Crappy-Day-Present-Receiving Etiquette

Wednesday, February 1, 2012

A Flexible, Effective Behavior Chart, Part 2 (Much Shorter Than Part 1!)

Part 1 can be found here.

After we used our behavior ladder for a few weeks, I noticed that sometimes I would tell a child to go move up, and they couldn't go anywhere because they were at the top of the chart. I didn't want anyone to miss out on the benefits of good behavior, so I started giving out coupons that said: "'Child's Name', go move yourself up one!" for them to use sometime when they wanted to move up. Then we decided that you could trade in 5 "Move yourself up one" coupons for a "Free Extra Chore" coupon that could be redeemed when someone landed on an extra chore space.

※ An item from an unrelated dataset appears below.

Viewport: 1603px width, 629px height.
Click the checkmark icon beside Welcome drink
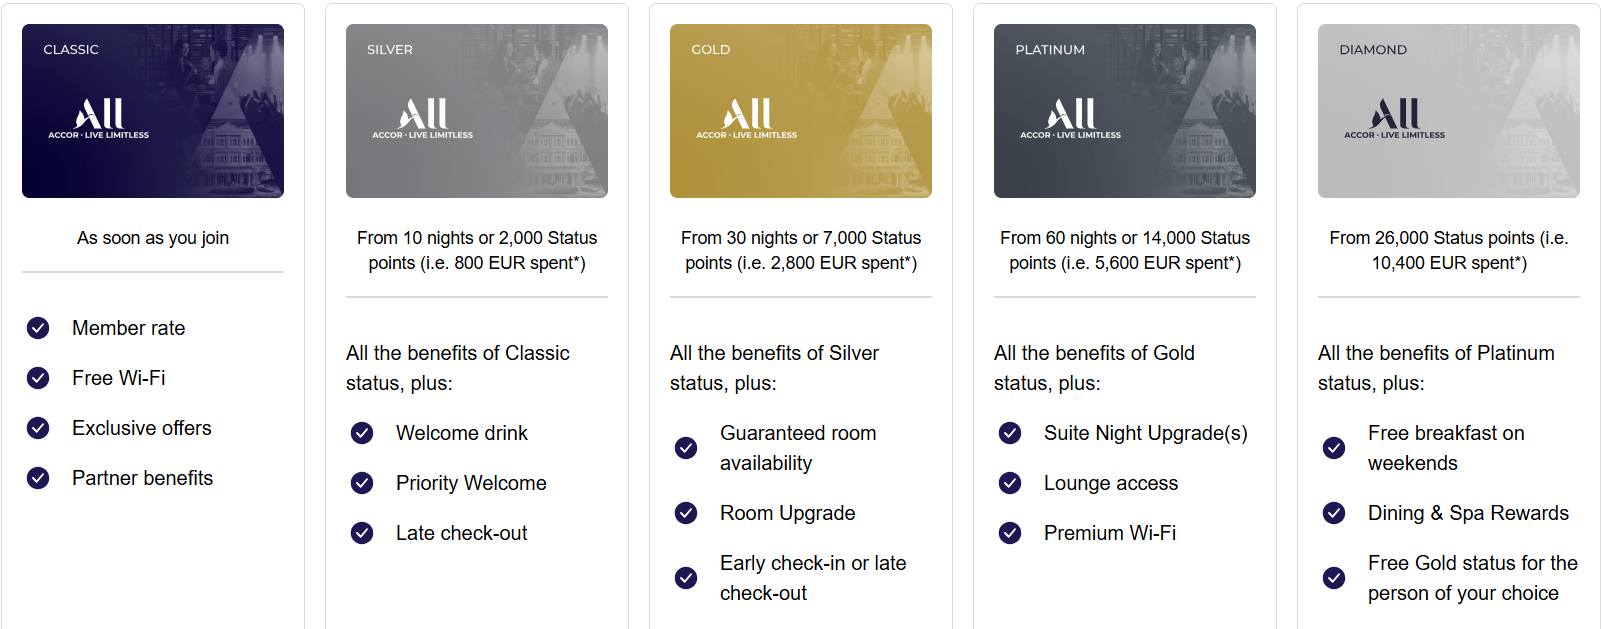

To continue with the learning theme, I looked on the internet and found "play money":  scroll down to find the money with the silhouettes.  Using some computer program (it may have been a word processing document), I copied the 1's, 5's, 10's, and 20's, copied each of my children's faces (the faces assure there will be no problems with anyone stealing anyone else's family dollars) from a digital photo, pasted each face on all of the different denominations of money, and then printed out and laminated the sheets of "money". These "family dollars" replaced our "move up" coupons.  I wanted "play" money because I knew it had numbers on it, and I thought we could work on counting, exchanging, saving vs. spending, limited resources vs. endless wants, etc. (If you don't want to print something out, you could also use 3x5 cards and write numbers in the corners and the child's name in the middle.) Each child is responsible to know where their family dollars are, to encourage learning responsibility/taking care of things that are important to you.

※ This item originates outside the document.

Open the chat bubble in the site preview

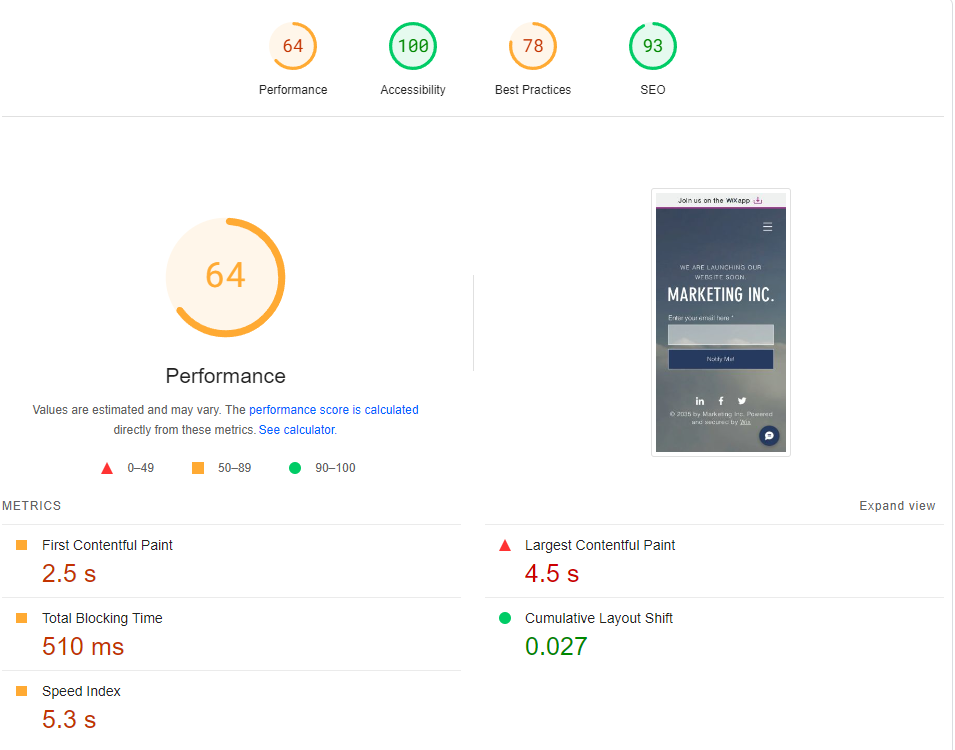point(769,435)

Next, we (the children and I) made a list of different rewards that could be earned by spending family dollars.  At various times, our list has contained:


*Cool pencil/pen (found in the dollar section of some store) 3

*Mummy Kit 4

Free Regular Chore 4

*Balsa wood glider 5

Free Extra Chore 5

*Wagon Kit 6

*Fire extinguisher 10

Art pad 15

Set of "artist" colored pencils 15

Plastic candy cane filled with Hershey's kisses 15

Ice Cream (I fill up 2-cup plastic containers with ice cream and keep them in the freezer for this purpose) 15

How to draw a dragon kit 20
A Day Off (of schoolwork) 30 

A Date with Mom or Dad (usually involves a trip to a certain pizza place that involves games and tokens, but can also be going out to lunch or to get ice cream from the ice cream place) 30

Remote Controlled Helicopter 50

*These were little things I had picked up for the kids, but I had been saving them until I figured out a good way to use them as motivators.

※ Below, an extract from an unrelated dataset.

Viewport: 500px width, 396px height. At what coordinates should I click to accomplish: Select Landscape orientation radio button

To come up with the ideas for the prizes (other than the toys I already had), I asked the kids what kinds of things they would like to earn, and then we had a lesson on compromising/negotiating as we decided how many family dollars each thing would be worth.

I keep the prizes on a certain cabinet we call the "prize basket" (because the prizes started out in a basket, and then....overflowed).  Something I LOVE about the prize basket is that it gives me a chance to buy things for the kids that they want, that I wouldn't normally buy because I don't want them to think they can have everything they want:  I can put those sorts of things in the prize basket and they can earn them!  This is especially convenient when you want to reward a certain child for consistent good behavior, but you don't want to listen to complaints about parents playing favorites:  the child with good behavior will have the family dollars to buy the prize you picked out for him.  My kids have become accustomed to me buying prizes for the prize basket that can only be bought by a certain child;  I try to make sure I do that more or less equally among all the children.  The prize basket is also a good way to provide children, who generally don't have a lot of real money, with an opportunity to get things for their siblings:  I made a rule that prizes are 50% off if they are bought to be a present for someone else (you would think they would have figured out how to milk this system, but they haven't).

Any questions?

What To Do If Your Child Destroys the Chart

A Flexible, Effective Behavior Chart, Part 1

WARNING:  This is going to be a long post, so, if you do not need a behavior chart at your house, get on your knees and say a SINCERE prayer of gratitude to your Maker you may not find this to be very interesting. 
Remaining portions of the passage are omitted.